TJOFLAT, Circuit Judge:

This case concerns refunds the Federal Energy Regulatory Commission (Commission) ordered following our opinion in Southern Natural Gas Co. v. FERC, 780 F.2d 1552 (11th Cir.1986). In that case, we upheld the Commission’s determination that Southern Natural Gas Company (Southern) 1 had collected excess tariffs from its customers by failing to invoke a price limiting provision in its natural gas tariff. The Commission had also ordered Southern to provide full refunds to its customers for the excess money they paid between June 10, 1980, the date the Commission determined that Southern should have invoked the price limiting provision, and April 15, 1982, the date on which Southern actually invoked that provision. Southern now seeks review of the Commission’s decision that Southern provide full refunds to all of its customers.

I.

Early in the 1970s, Southern applied to the Federal Power Commission 2 for permission to import liquified natural gas (LNG) from Algeria, and to construct a facility near Savannah, Georgia, to regasify the LNG. Southern planned to transport the regasified LNG through a pipeline and sell it to various energy companies. The Commission, citing domestic gas shortages, approved Southern’s plan, but it rejected the part of Southern’s proposed tariff that would have required purchasers to pay for the full cost of service, including a return on Southern’s capital investment in the LNG facility, even if Southern did not deliver any gas. See generally Southern Natural Gas Co. v. FERC, 780 F.2d 1552 (11th Cir.1986). Eventually, in order to make construction of the LNG facility economically feasible, the Commission authorized Southern to include in its tariff a “minimum bill” provision that would enable Southern to recover from its customers some of its fixed costs when gas was not delivered. The minimum bill, however, precluded Southern from receiving any return on equity. 3 This arrangement, the Com *366 mission concluded, “equitably] apportioned] ... the risk [of an Algerian oil and gas embargo] between [Southern’s] customers and [its] stockholders and ... assure[d] the financing of the project on reasonable terms to the consumer.” Id. at 1555 (quoting Columbia LNG Corp., 48 F.P.C. 723, 730 (1972) (Opinion No. 622-A) (per curiam)).
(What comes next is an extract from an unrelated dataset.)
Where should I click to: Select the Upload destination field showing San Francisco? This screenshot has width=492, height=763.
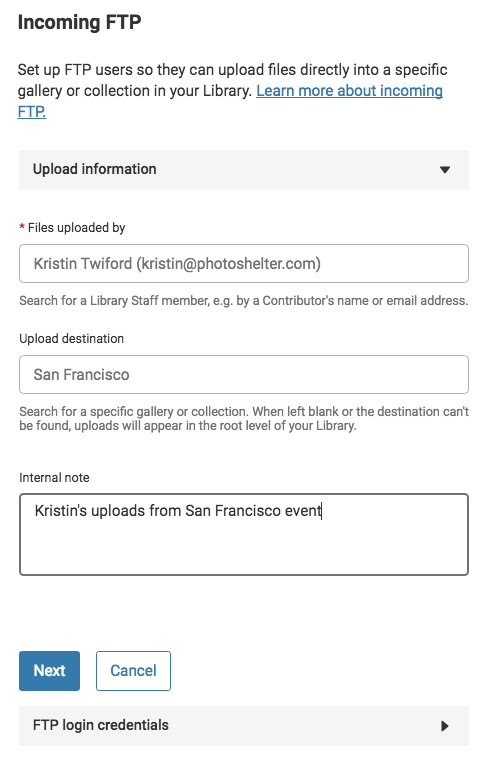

Southern began receiving LNG from Algeria in 1978. Soon thereafter, a problem arose when Southern and its Algerian supplier negotiated a price increase. The Algerian government refused to approve the price increase, and the supplier stopped shipping the LNG. Southern received its last LNG shipment on April 9, 1980. To conserve its supply of stored gas, Southern greatly reduced the amount of gas it supplied to its customers; by June 1980, Southern was delivering only one to two percent of the amount of gas that it had been delivering just prior to the termination of the Algerian shipments.

In August 1980, the Commission began investigating Southern’s LNG tariff, as part of an investigation involving another company with an identical minimum bill provision in its tariff. In January 1981, most of Southern’s customers agreed to a husbanding plan, which called for Southern to continue to deliver only minimal amounts of gas and to store the remainder for winter or emergency use. Under this settlement, Southern would bill its full cost of service, including a return on Southern’s capital investment, as long as it stored a certain amount of gas. If the stored quantity of gas dropped below a certain level, Southern would invoke the minimum bill. Southern sought the Commission’s approval of the 1981 settlement. While the matter was pending before the Commission, Southern, on April 15, 1982, invoked the minimum bill.
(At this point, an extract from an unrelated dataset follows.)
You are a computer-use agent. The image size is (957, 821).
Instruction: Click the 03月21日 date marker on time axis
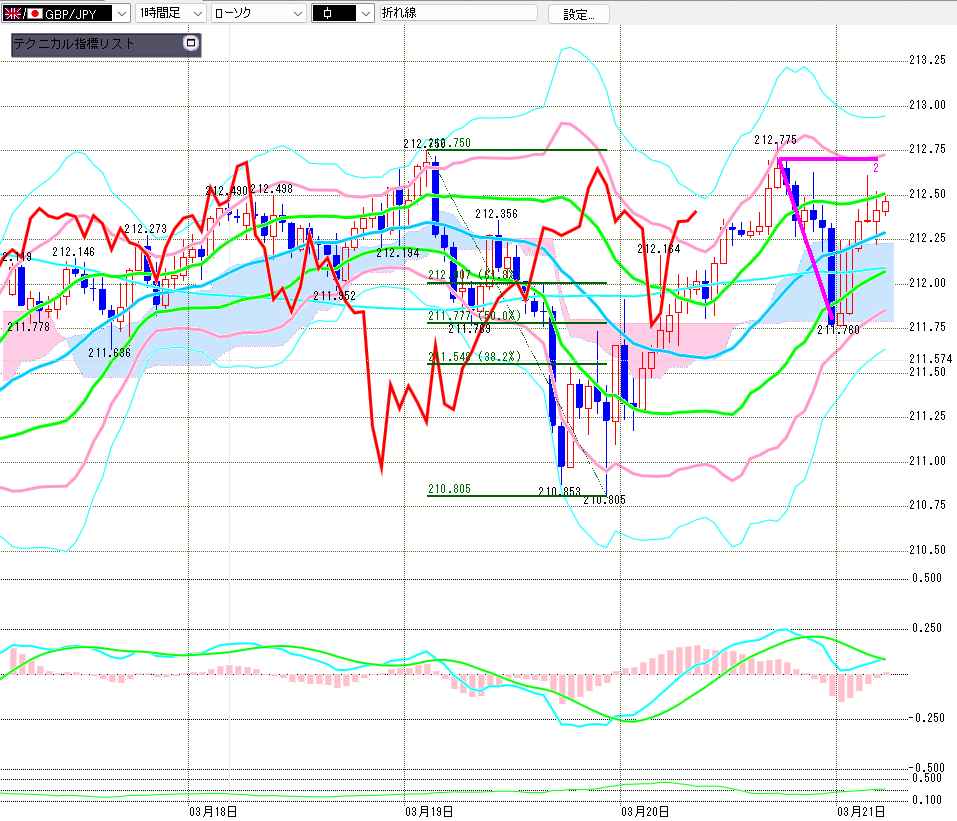coord(860,811)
The Commission did not approve the 1981 settlement. Instead, after several administrative hearings, the Commission ruled that Southern should have invoked its minimum bill on June 10, 1980, when it stopped delivering gas in substantial amounts. In Opinion No. 222, the Commission therefore rejected the 1981 settlement, which, as noted, allowed Southern to delay invoking the minimum bill, as being against the public interest. See Southern Natural Gas Co., 27 F.E.R.C. ¶ 61,322, at 61,605 (Opinion No. 222), modified, 28 F.E.R.C. 1161, 240 (Opinion No. 222-A) (1984). See generally Southern Natural Gas, 780 F.2d at 1556-57 & nn. 10-15.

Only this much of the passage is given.